We calculated an annual series of under-5 mortality estimates for each region from surveys and censuses that included birth history modules (Table 1). We applied synthetic life table methods to pooled complete birth history data from sources where complete birth histories were collected (i.e. DHS) to generate direct estimates of under-5 mortality [15]. For sources where summary birth histories only were collected (i.e. AIDS Indicator Survey and both censuses), we applied the combined version of the maternal age cohort and maternal age period methods to generate indirect estimates of under-5 mortality [31].

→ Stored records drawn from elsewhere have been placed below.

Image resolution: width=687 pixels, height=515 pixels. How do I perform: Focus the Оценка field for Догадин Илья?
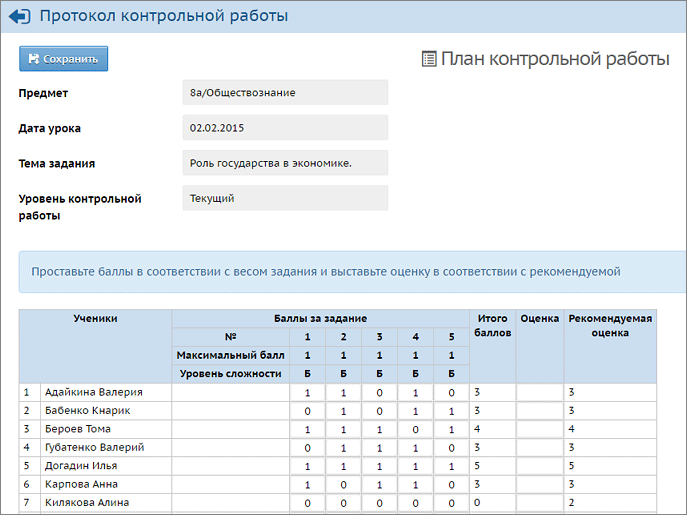coord(539,466)
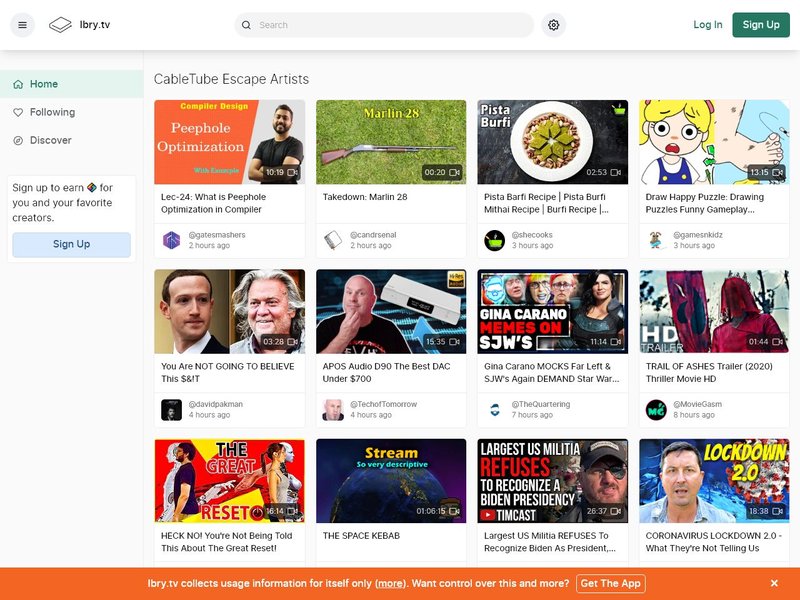Play the Peephole Optimization video thumbnail
Image resolution: width=800 pixels, height=600 pixels.
click(229, 141)
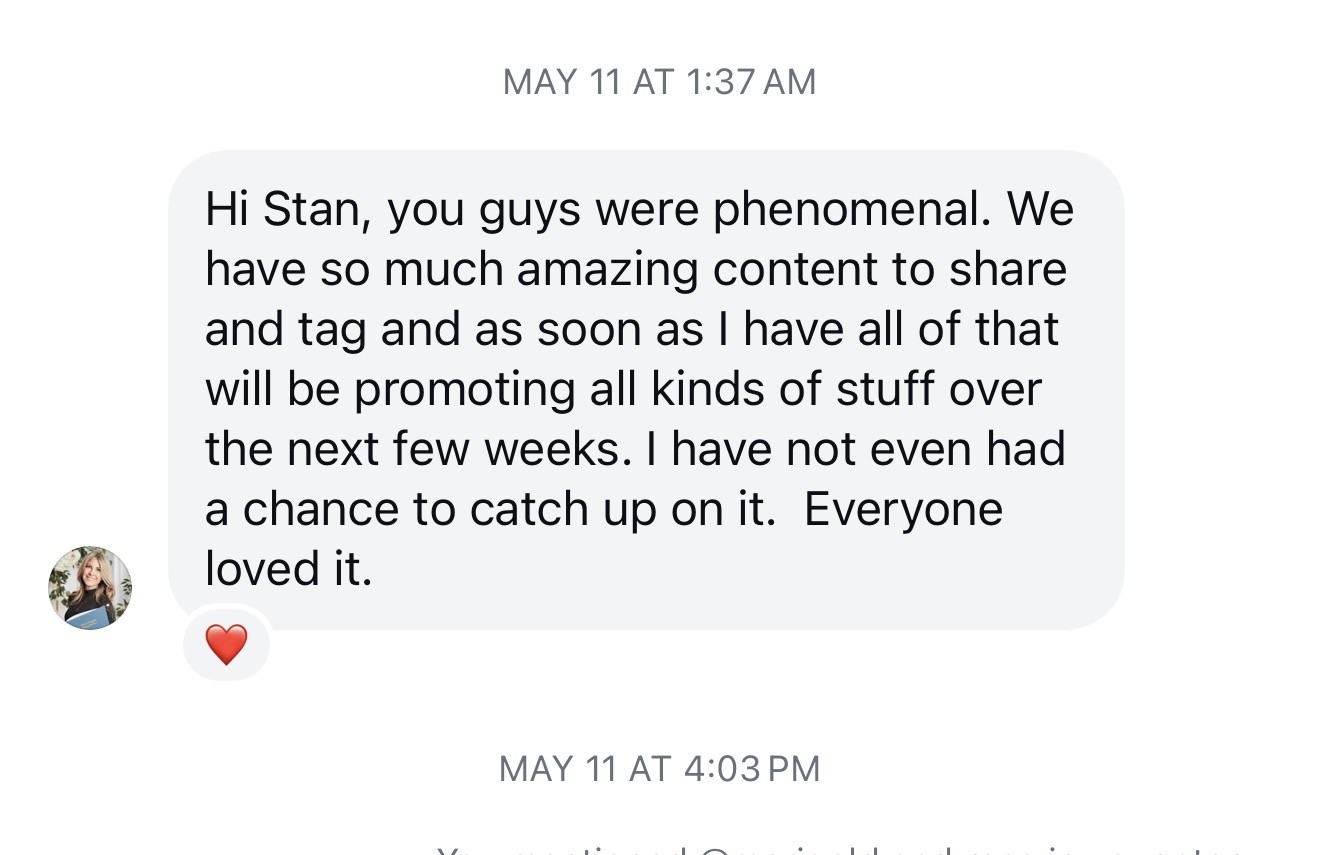Click the "Hi Stan" message bubble

(x=646, y=390)
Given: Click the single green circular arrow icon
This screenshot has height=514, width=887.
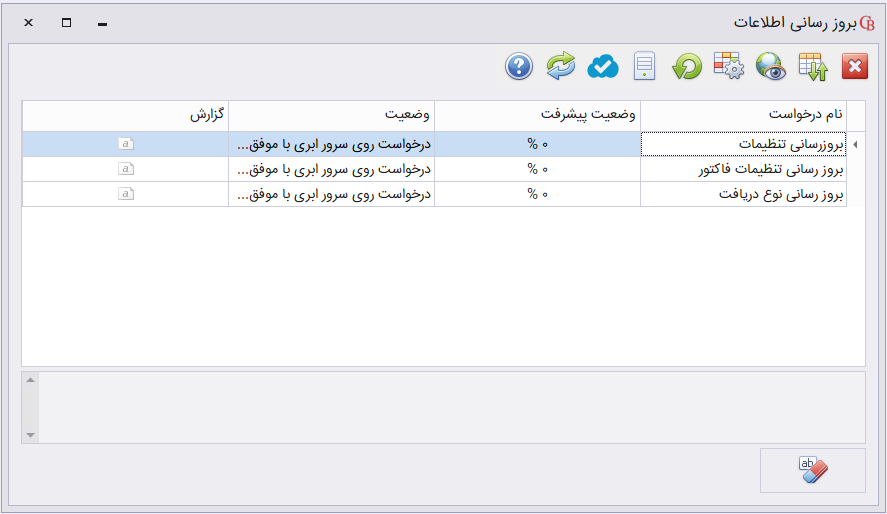Looking at the screenshot, I should click(x=687, y=67).
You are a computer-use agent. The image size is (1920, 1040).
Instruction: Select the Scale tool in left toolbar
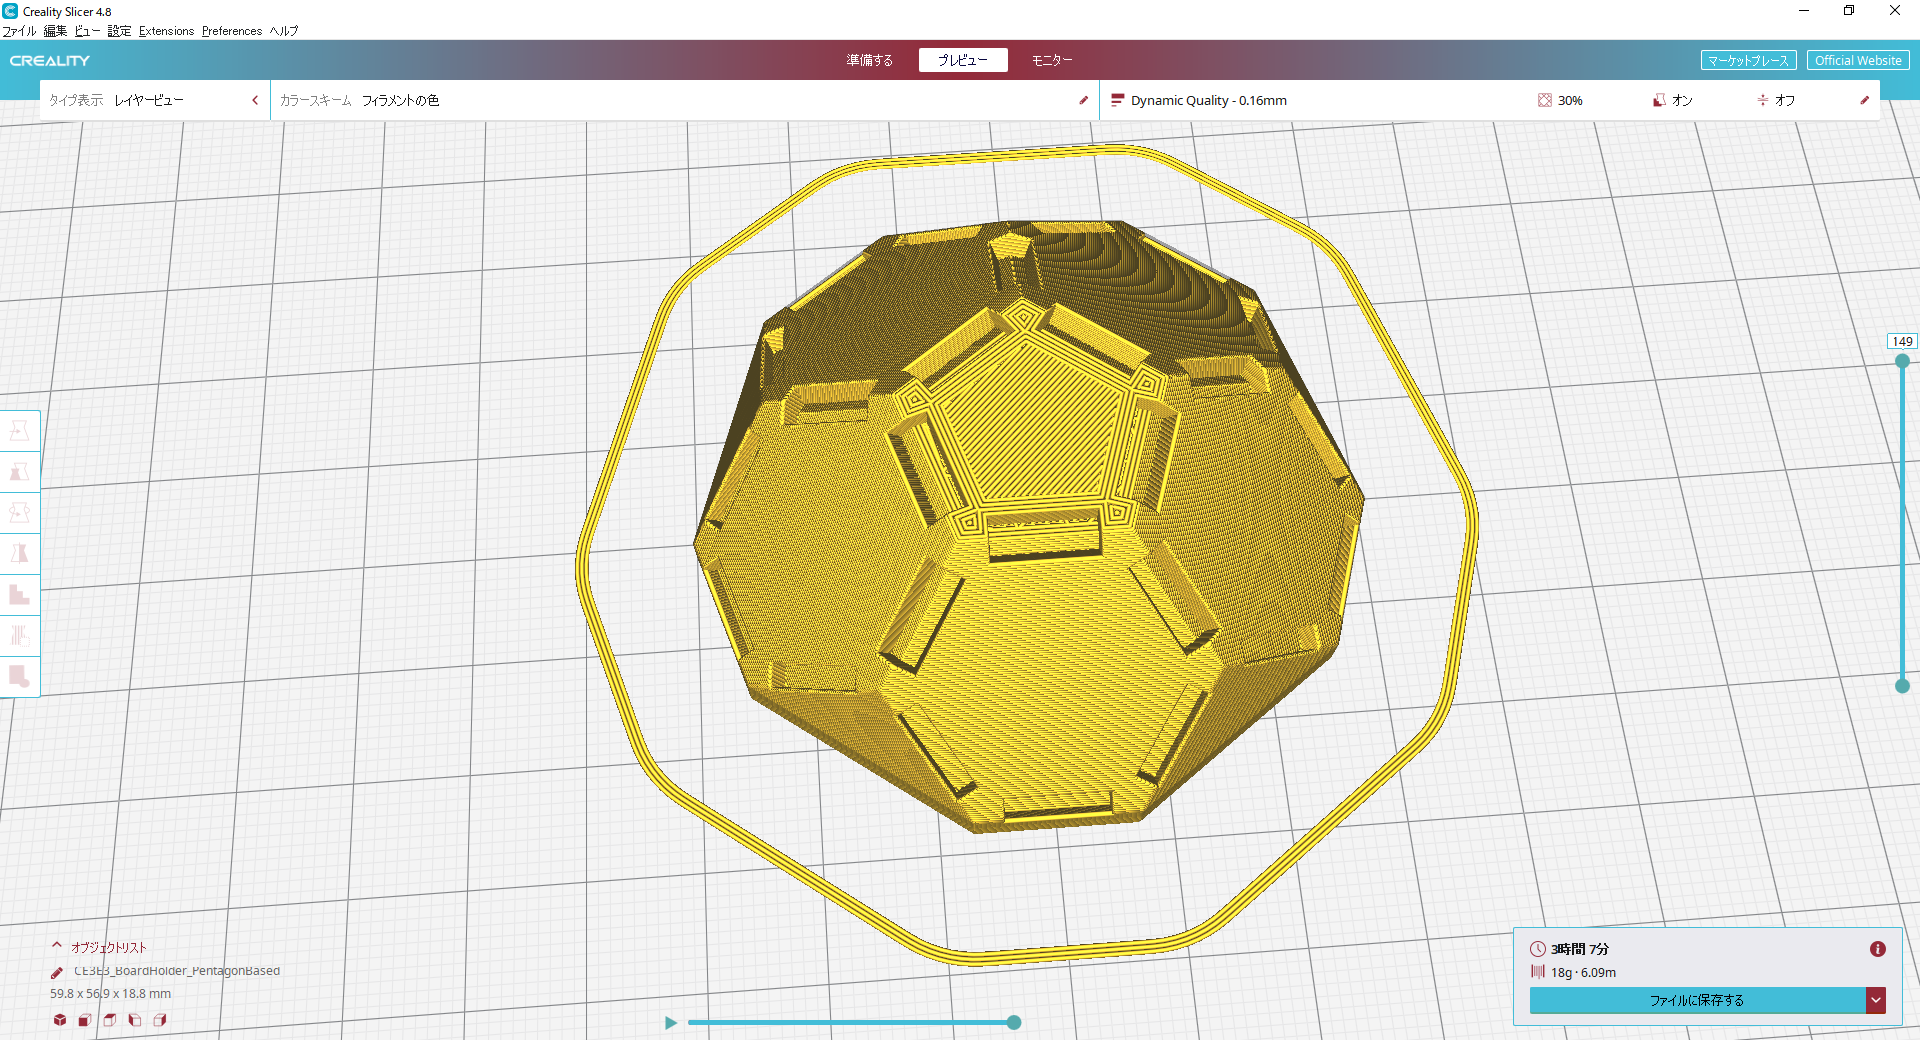19,472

We calculated regional intervention coverage estimates for each survey-year of available data. Aside from information extracted from Netmark survey reports (Table 1), all estimates were produced using microdata and accounting for each survey’s complex multistage design. For most child-level indicators, we included children aged between 0 and 59 months; however, we excluded children under 12 months of age for immunizations, except for BCG, due to their recommended dosing schedule [32]. For BCG immunization, however, we computed coverage estimates for two age groups – under 12 months and under 59 months – in order to both reflect timely BCG vaccination and overall protection among children under 5. We report on BCG immunization rates for the latter age group below, but additional information on BCG coverage estimation and corresponding results can be found in Additional files 1 and 3, respectively.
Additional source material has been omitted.